North Korea's proposal on Friday mostly did not contain anything new. But it was significant because it came directly from Mr. Kim, and not through the usual murky statement released by the official news agency. It amounted to the most positive sign yet that the nuclear talks, boycotted by North Korea since last June, have a chance of being revived. Mr. Kim, who rarely meets foreign dignitaries, made the statement at a meeting in Pyongyang with Mr. Chung, who was leading a delegation on a four-day visit. Mr. Chung conveyed a message by South Korea's president, Roh Moo Hyun, calling for a quick resolution to the nuclear crisis, according to media pool reports from Pyongyang. Mr. Chung was the first South Korean official to meet with Mr. Kim in three years.
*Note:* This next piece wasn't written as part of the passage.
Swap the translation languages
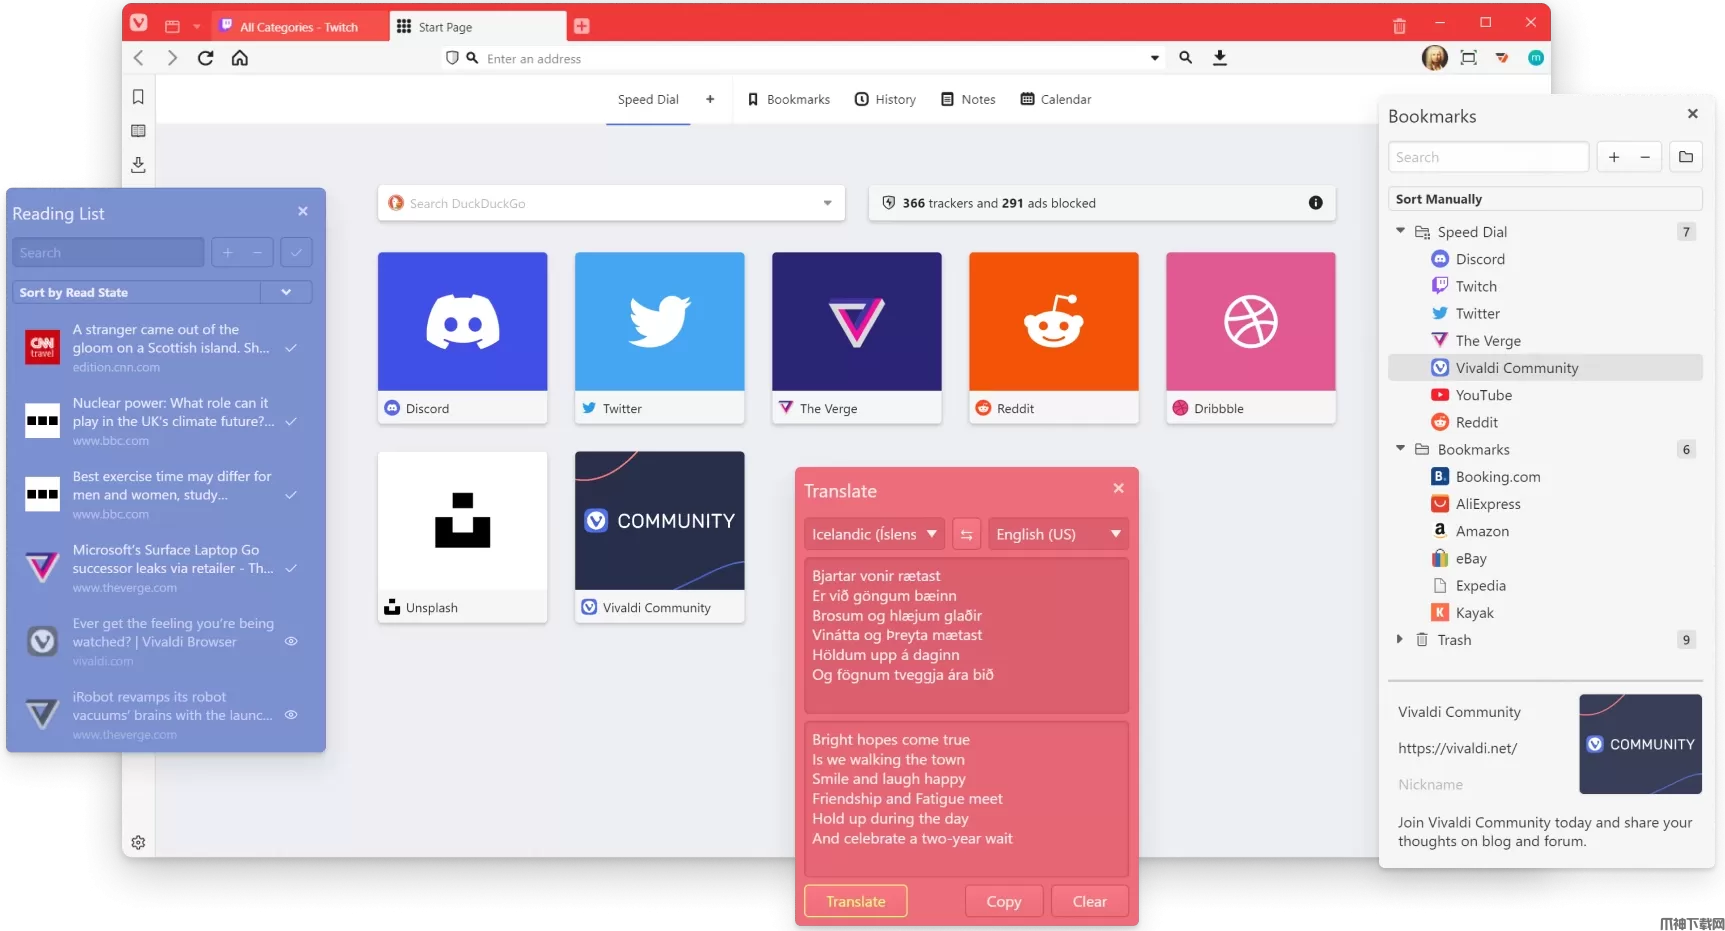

At the news conference in Seoul, Mr. Chung said North Korea also seemed to be seeking assurances, as it has in the past, that it would not be attacked first by the United States. "If the regime's security is guaranteed, there is no reason to possess a single nuclear weapon," Mr. Chung quoted Mr. Kim as saying. North Korea withdrew from the treaty in 2003 after American officials accused it of running a covert uranium enrichment program, which set off the current crisis. Early this year, the North declared that it had nuclear weapons. The six-nation talks began in the summer of 2003 but have failed to make progress partly because of disunity among the participants. While the United States and Japan have threatened punitive measures to try to coax North Korea back to the bargaining table, China and South Korea have emphasized that clearer incentives are necessary.
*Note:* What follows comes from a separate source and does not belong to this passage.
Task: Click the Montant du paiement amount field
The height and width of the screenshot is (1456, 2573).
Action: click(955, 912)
North Korea, which has cited America's "hostile" policies as its reason for refusing to resume negotiations, has "never given up" on the talks, Mr. Chung quoted Mr. Kim as saying. China, with South Korea to a lesser extent, has also criticized the American rhetoric leveled at the North, saying that the use of terms like "outpost of tyranny" to describe North Korea is negotiating in bad faith. In Friday's meeting, Mr. Kim said North Korea "was trying to stand against the United States because it looked down on us," Mr. Chung said. In contrast to the often heated language used by both sides to describe each other's leaders, Mr. Kim said he "has no reason to think badly" of President Bush, Mr. Chung said. In South Korea, where the nuances of American officials' ways of addressing North Korea's leader are dissected, officials noted that Mr. Bush recently used the courtesy title Mr. in referring to Mr. Kim. In April, Mr. Bush called Mr. Kim, who has built a cult of personality in his nation, a "tyrant" and accused him of maintaining "concentration camps." North Korea responded by attacking Mr. Bush as a "philistine whom we can never deal with."
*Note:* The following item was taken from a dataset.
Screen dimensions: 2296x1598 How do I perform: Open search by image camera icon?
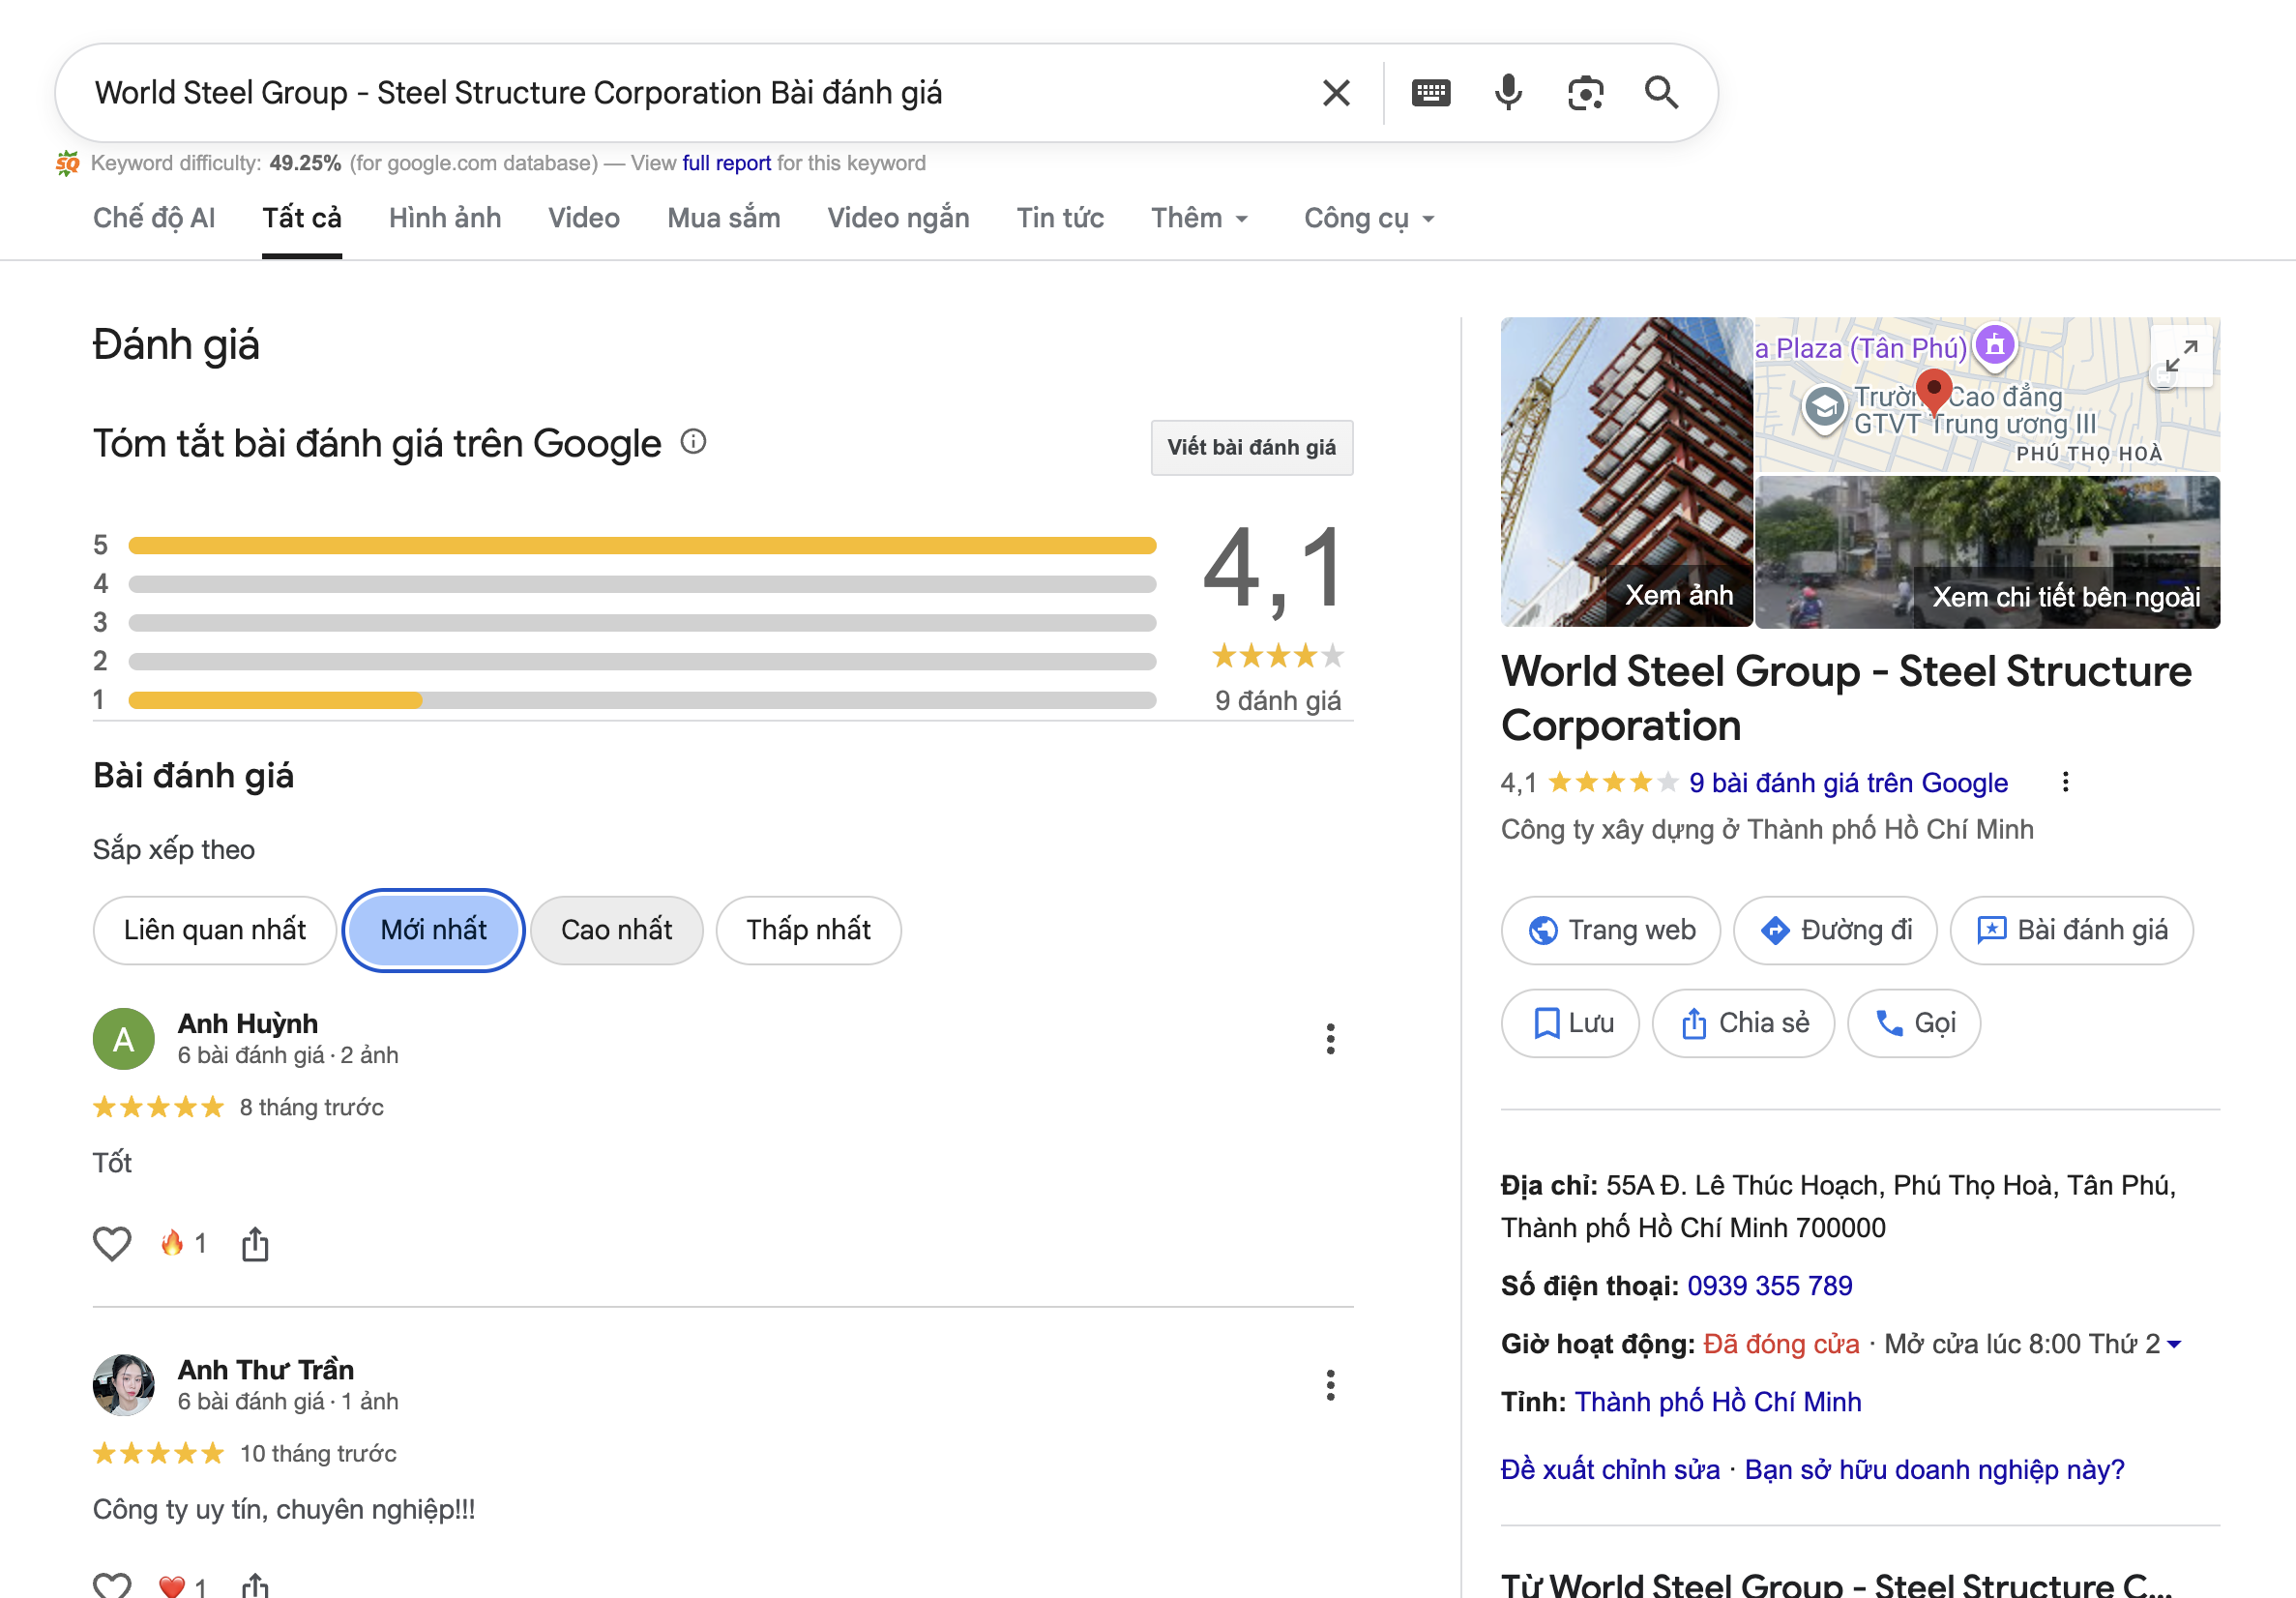[1585, 93]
About 40 South Korean officials were visiting Pyongyang this week to celebrate the fifth anniversary of the inter-Korean summit meeting in 2000 between Mr. Kim and Kim Dae Jung, then the South Korean president. Mr. Kim has yet to fulfill a pledge made during that meeting to visit Seoul. Critics of Seoul's policy of engagement toward North Korea say the North has used these meetings to appeal to Korean nationalism and extract concessions from Seoul. Those criticisms are likely to increase if nothing comes of Friday's meeting. The meeting came a week after Mr. Roh and Mr. Bush, during a visit to the White House by the South Korean president, tried to narrow their differences over North Korea and present a united front.

On Thursday, Mr. Chung met Kim Yong Nam, North Korea's No. 2 leader, who reportedly complained that the United States did not recognize North Korea as a legitimate partner. "If the United States recognizes our system and institution, we too will treat it as a friend," Mr. Chung quoted Kim Yong Nam as saying.

David E. Sanger contributed reporting from Washington for this article.